The future of the U.S. Rice Producers Association
“To have a unified, producer organization from all the rice producing states. We want an organization of producers that speak from the farm level. It’s not that we won’t recognize the mills or their importance. But in many cases, their politics are different from our politics and a lot of times producers don’t realize that oft times, the best interests of a rice mill is not the best interests of a rice producer.”
On farmers’ propensity to overproduce.
“The only thing a farmer can do is grow as much as he can as cheaply as he can. You might design some ag policy around that, but when you get down to the individual level, that’s all he can do, because he has absolutely no control over the price.
“The flip side of over-production is under-production. Under-production would make us rely on other countries for food and if there was severe under-production, they’d feed their own and worry about us later. This country is totally unprepared and totally unfamiliar with food shortages. It’s always there and there’s always plenty of it.”
Sanctions and embargoes
“Sanctions are very frustrating for the American farmer. It seems like we are at times pawns of the State Department. It’s almost like they trump us at every turn. But I think they’re somewhat misguided about what they’re trying to accomplish. One of the cornerstones of Freedom to Farm was that the government would do everything it could to open up trade for the American farmer. I’m disappointed in a lot of the efforts it’s made to do that.

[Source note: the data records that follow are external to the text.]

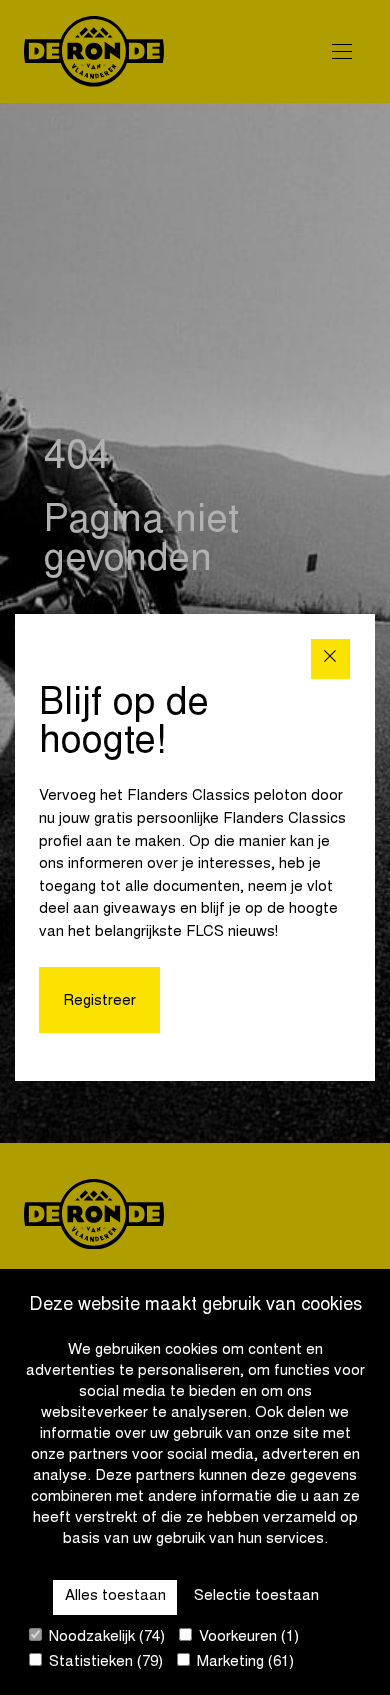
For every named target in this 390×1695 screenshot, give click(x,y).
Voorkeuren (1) (247, 1637)
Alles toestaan (115, 1596)
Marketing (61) (243, 1662)
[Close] (330, 658)
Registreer (99, 1001)
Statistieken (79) (104, 1662)
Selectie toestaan (256, 1596)
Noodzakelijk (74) (105, 1637)
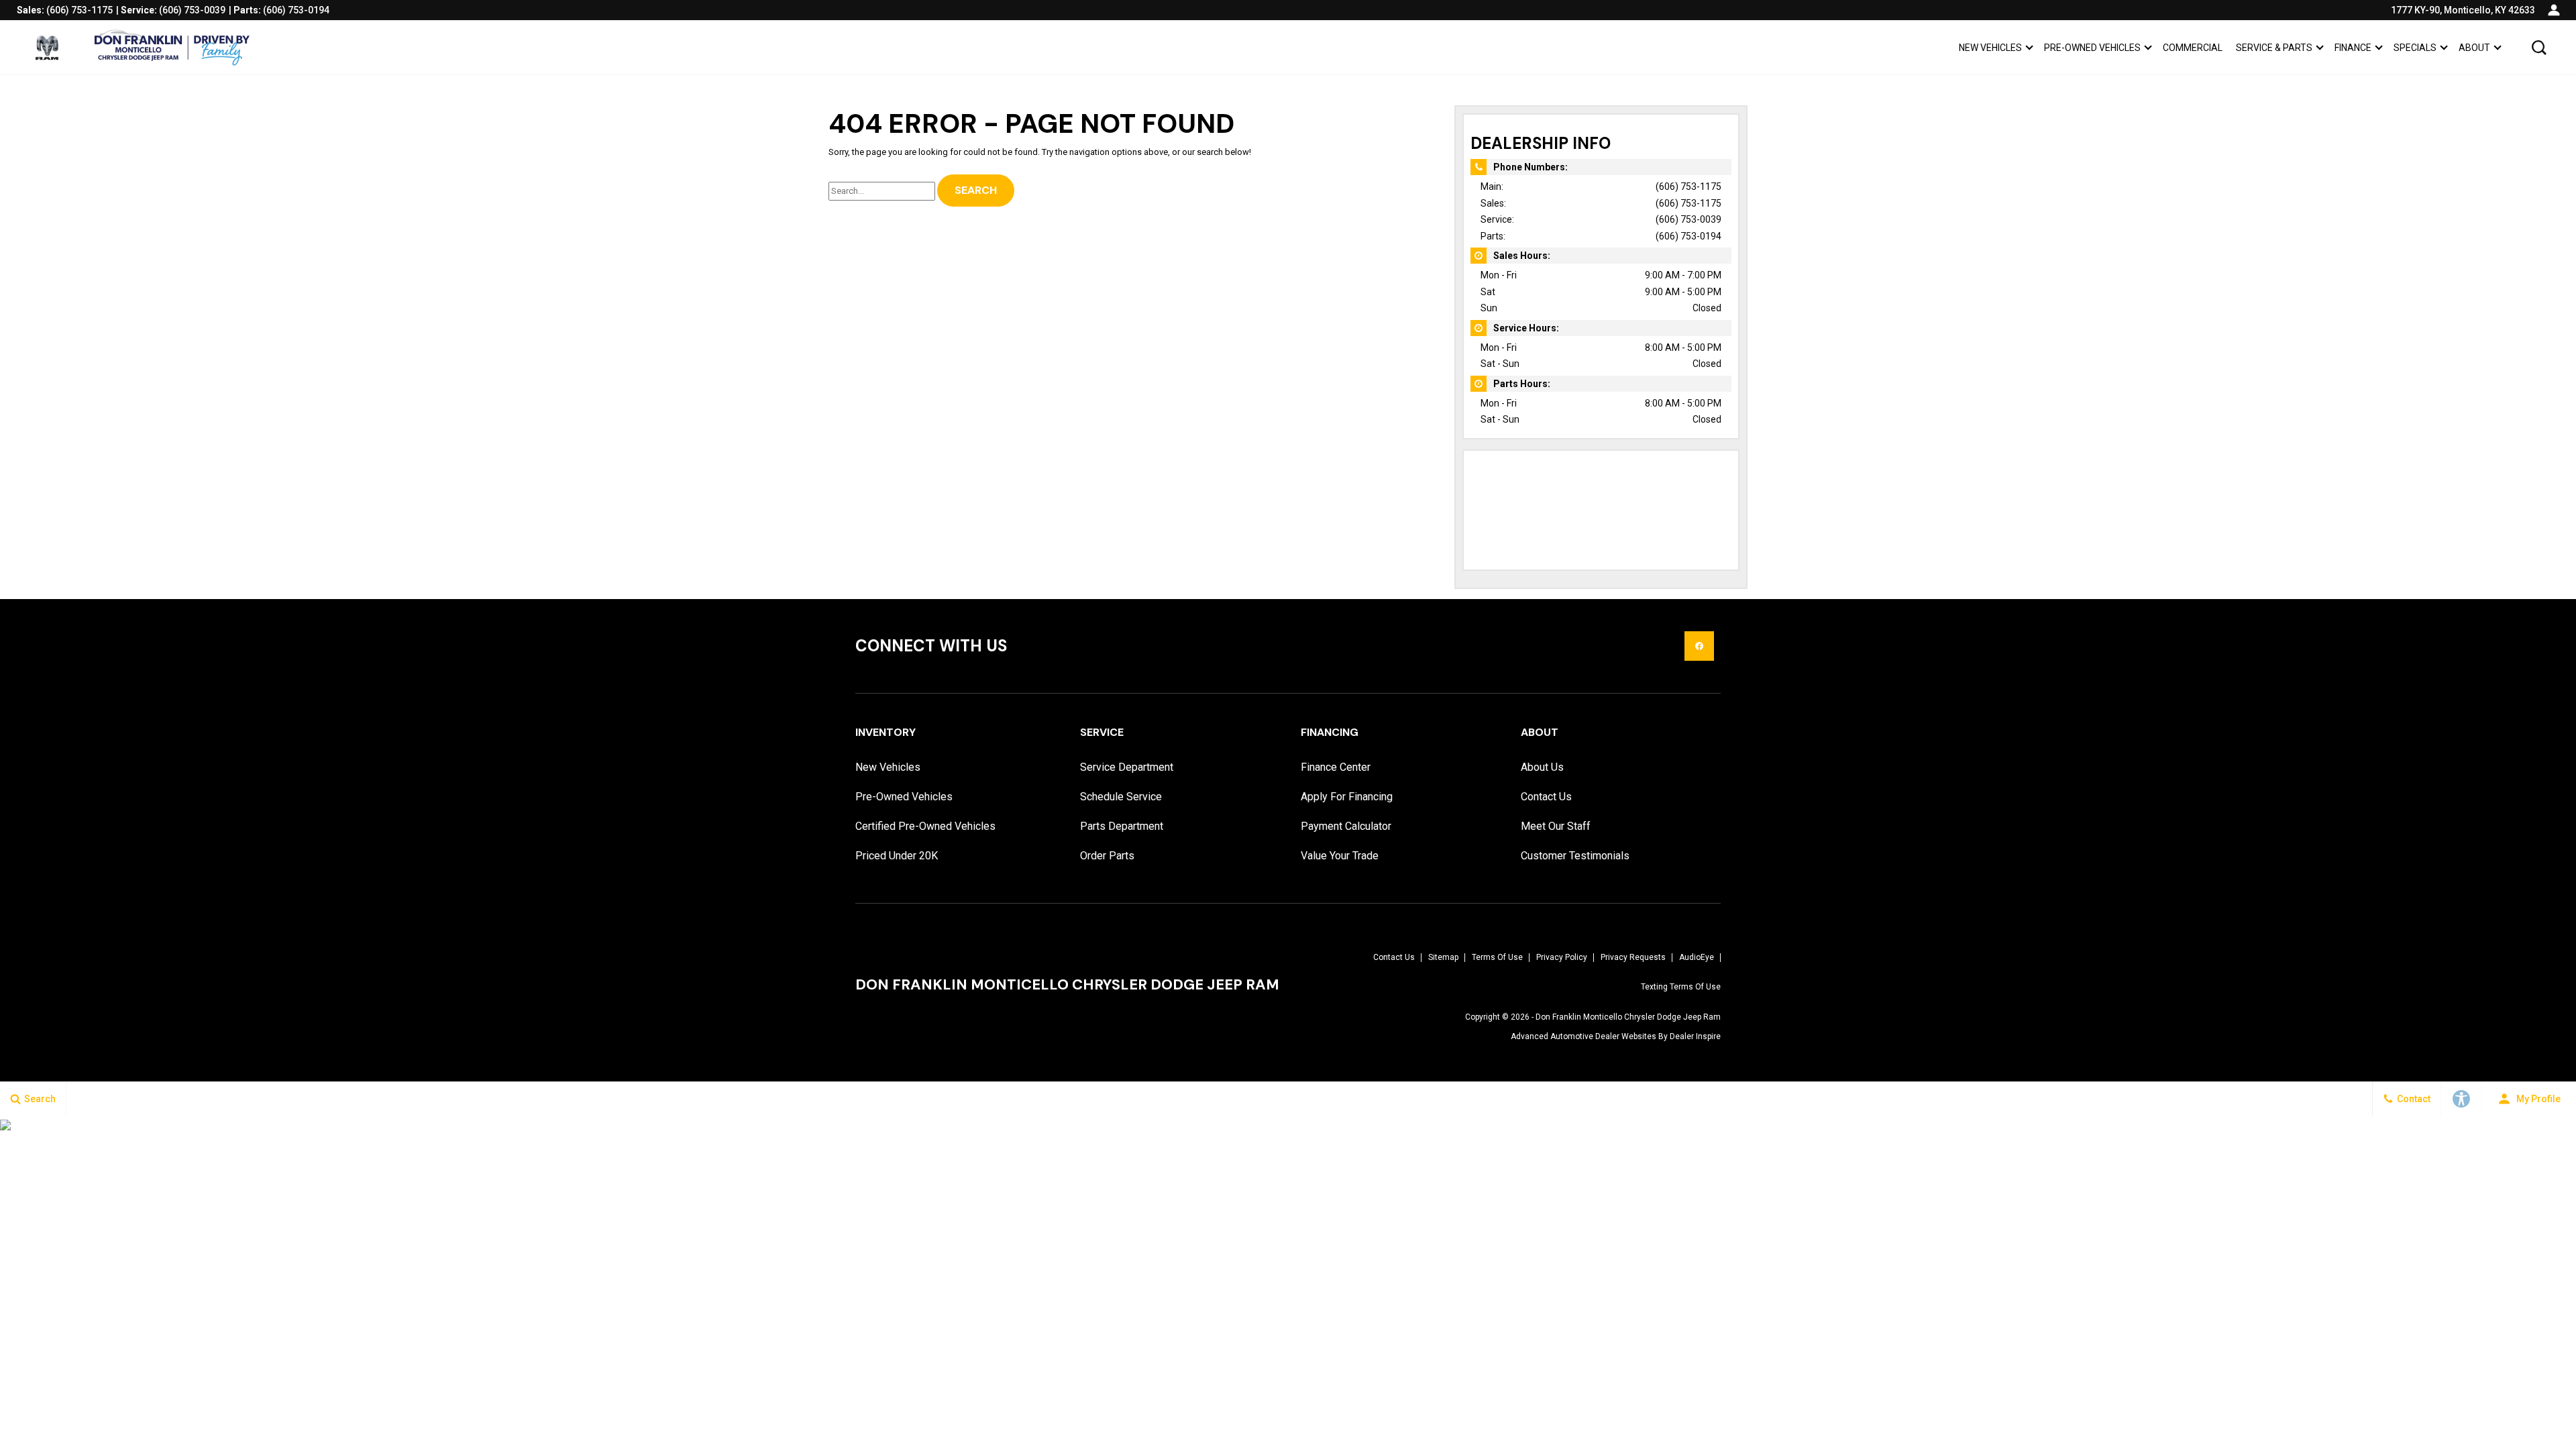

“We can understand not trading under the enemy nation status, if a government becomes a military threat. But when every other country in the world is trading with a country 90 miles away from us, it seems odd that we stand alone in trying to form some agenda that’s not realistic.”
“It’s a constant struggle and fight. We have to press for more administration and adherence to the trading rules in the WTO and compliance. There are many trade distorting practices that are somewhat hidden. Some countries subsidize fertilizer so it can be sold cheaply to producers. These have to be investigated and fully understood.”
“We need to be very deliberate in our research efforts. Our greatest advantages is our understanding and use of technology and modern farming methods and productivity. We are unquestioned world leader in productivity. The only way we can maintain that is through continued research and the use of all the technologies available to us.”
Genetically enhanced crops
“There is a lot of anxiety and misplaced fears about GMOs. We are at the tip of iceberg with it. If we let sound science replace hysteria, then there are many wonderful opportunities through GMOs for farmers and consumers.
“Everybody should be making as efficient a crop as possible. There’s only a certain amount of hunkering down you can do. You can cut your personal lifestyle back to a degree, but as far as your farming operation, you can only skinny so much. It takes a certain amount of capital and investment to produce.
“The outlook on commodity prices for the short term is not good. And that’s one reason why the rice industry is trying to implement this counter cyclical approach. “
The role of government.
That farmers need subsidies because other countries are being subsidized, “is only part of it. Stabilization is a very under-appreciated word. Having a stable agriculture is absolutely to the benefit of the American consumer. We don’t need wild swings in prices or be dependent upon foreign countries. I was concerned when they removed that word from the name of the government agency (when the Agricultural Stabilization and Conservation Service became the Farm Service Agency).”